I've got about 7.5 million rows of data in the following format:
ndc_description effective_date ...
12-HR DECONGEST 120MG CAPLET 2015-08-19 2015-08-26 G NaN NaN 1 0.36062 36800005452 Y C/I EA
2015-07-22 2015-08-12 G NaN NaN 1 0.37681 36800005452 Y C/I EA
2015-06-17 2015-07-15 G NaN NaN 1 0.36651 36800005452 Y C/I EA
Some Other drug 2016-11-21 2015-08-26 G NaN NaN 1 0.36062 36800005452 Y C/I EA
2016-07-23 2015-08-12 G NaN NaN 1 0.37681 36800005452 Y C/I EA
2016-05-17 2015-07-15 G NaN NaN 1 0.36651 36800005452 Y C/I EA
ndc_description and effective_date are a multi-indice.
I have an additional dataset that I'm merging with the above. They'll be merged by the columns ndc_description and effective_date (the other columns shown are purely for demonstration that other data of various types exists in the dataset).
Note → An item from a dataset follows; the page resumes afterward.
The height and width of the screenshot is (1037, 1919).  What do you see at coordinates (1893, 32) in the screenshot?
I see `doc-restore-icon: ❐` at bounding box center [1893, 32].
Current problem: The dates in each dataset don't match up. In the dataset above, they're (mostly) on a weekly basis, but that can't be guaranteed. In the other dataset, there's also no guaranteed regularity. Therefore, I suppose I'll need to add rows for all dates in between those listed in the effective_date column above so I can then make the merge on ndc_description and effective_date. Is this the best way to go about this process? Because of the amount of data involved, I'd like to optimize the code involved before I end up running all the data through.
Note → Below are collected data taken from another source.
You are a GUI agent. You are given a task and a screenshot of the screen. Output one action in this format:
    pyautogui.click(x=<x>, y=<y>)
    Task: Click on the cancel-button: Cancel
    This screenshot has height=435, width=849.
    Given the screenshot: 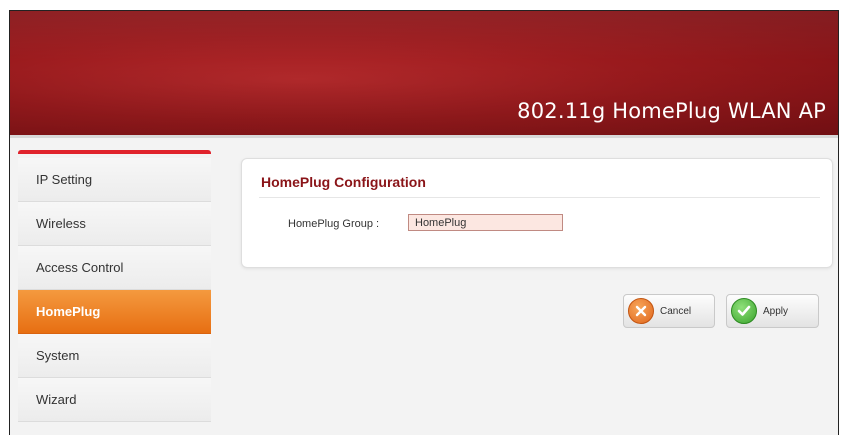 What is the action you would take?
    pyautogui.click(x=669, y=311)
    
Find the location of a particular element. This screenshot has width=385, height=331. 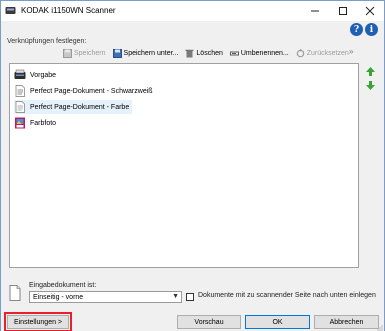

input-document-icon is located at coordinates (15, 293).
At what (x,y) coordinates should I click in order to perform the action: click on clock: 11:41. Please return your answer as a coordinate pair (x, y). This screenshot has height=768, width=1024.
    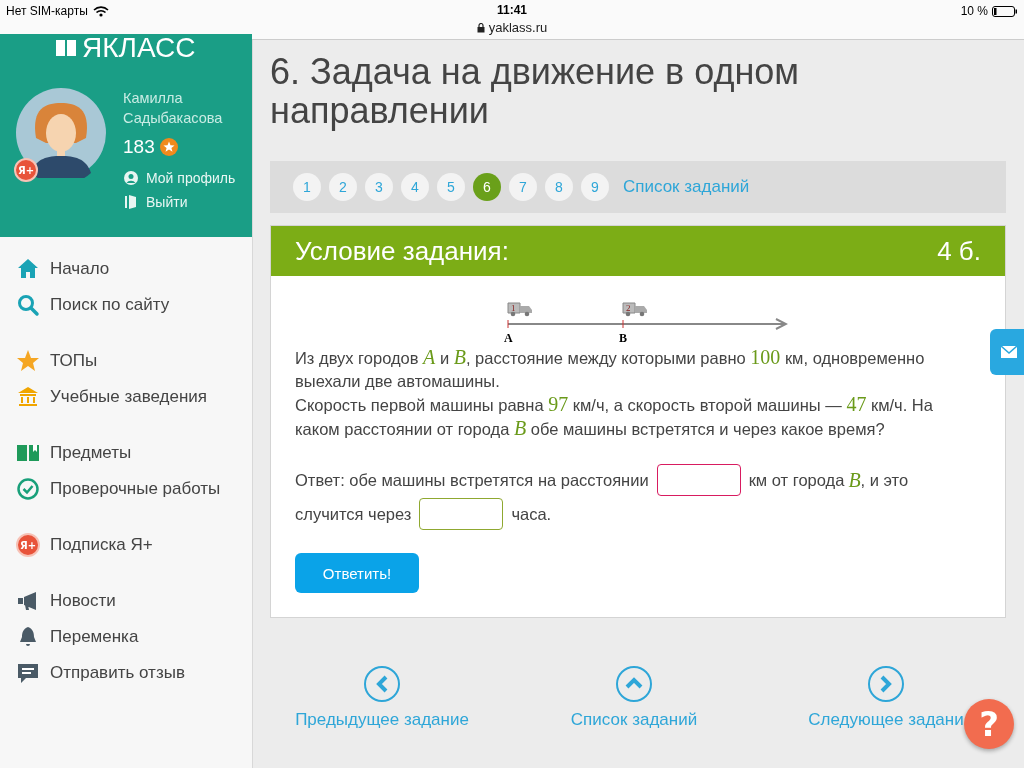
    Looking at the image, I should click on (512, 10).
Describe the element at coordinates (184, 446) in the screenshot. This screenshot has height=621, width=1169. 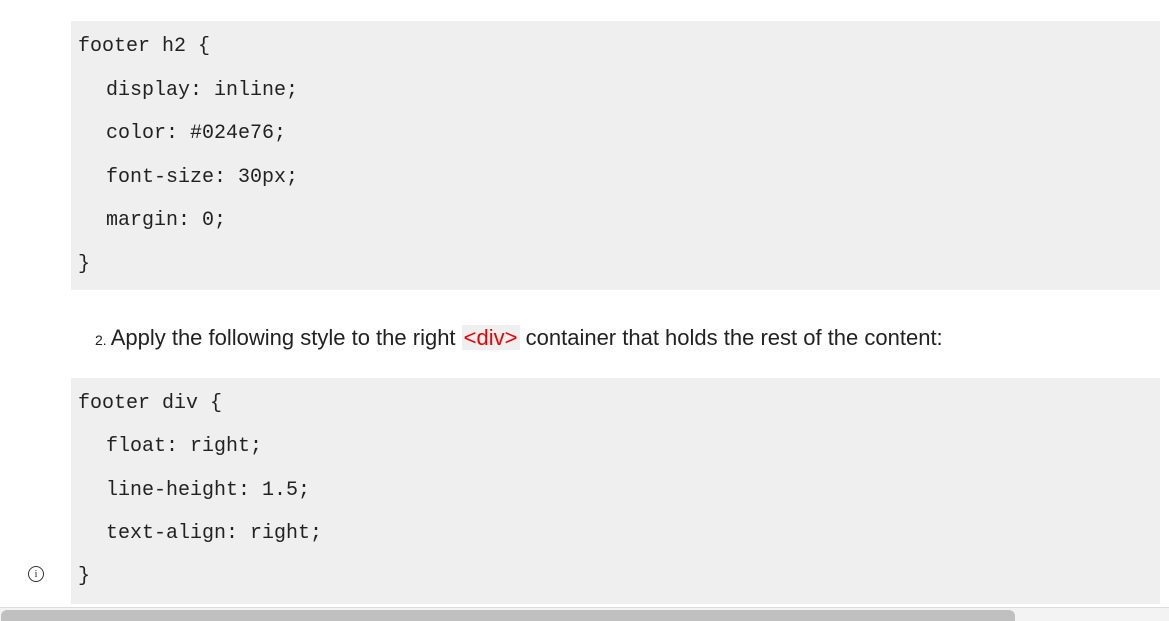
I see `code-line: float: right;` at that location.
Potential solutions: I've seen that .resample() may be of value here, but I've not yet been able to get it to work. Something like this: Cleaned_Price_Data.effective_date.resample('1D', fill_method = 'ffill', level = 1)
I think it would also improve efficiency to include the max & min dates somewhere in the above so that it doesn't ffill
anything more than necessary. Also, including the value in the ndc_description so that dates added to the effective_date column aren't duplicated for each identical ndc_description value.
EDIT: Here's some code illustrating the current state of my dataframe and how it should look after transformations are complete. I'm trying to transform a dataframe such as this:
idx = pd.MultiIndex.from_product([['drug_a', 'drug_b', 'drug_c'],
['2015-08-19', '2015-08-17', '2015-08-14']],
names=['drug_name', 'effective_date'])
col = ['other_data_1', 'other_data_2', 'other_data_3']
pre_transform = pd.DataFrame('-', idx, col)
pre_transform
To one like this (note dates are added):
idx = pd.MultiIndex.from_product([['drug_a', 'drug_b', 'drug_c'],
['2015-08-19', '2015-08-18', '2015-08-17', '2015-08-16', '2015-08-15', '2015-08-14']],
names=['drug_name', 'effective_date'])
col = ['other_data_1', 'other_data_2', 'other_data_3']
post_change = pd.DataFrame('-', idx, col)
post_change
EDIT 2: I've come up with the following code (via Parfait's answer here) which seems to do the trick:
def expand_dates(ser):
return pd.DataFrame({'effective_date': pd.date_range(ser['effective_date'].min(), ser['effective_date'].max(), freq='D')})
price_cols = list(Cleaned_Price_Data.columns)
all_effective_dates = Cleaned_Price_Data.groupby(['ndc']).apply(expand_dates).reset_index().merge(Cleaned_Price_Data, how = 'left')[price_cols].ffill()
However, at 55million rows, the file's quite bloated, and I'll be attempting to merge this with another dataset. Any attempts at optimizing this (or suggesting a more efficient alternative) would be greatly appreciated.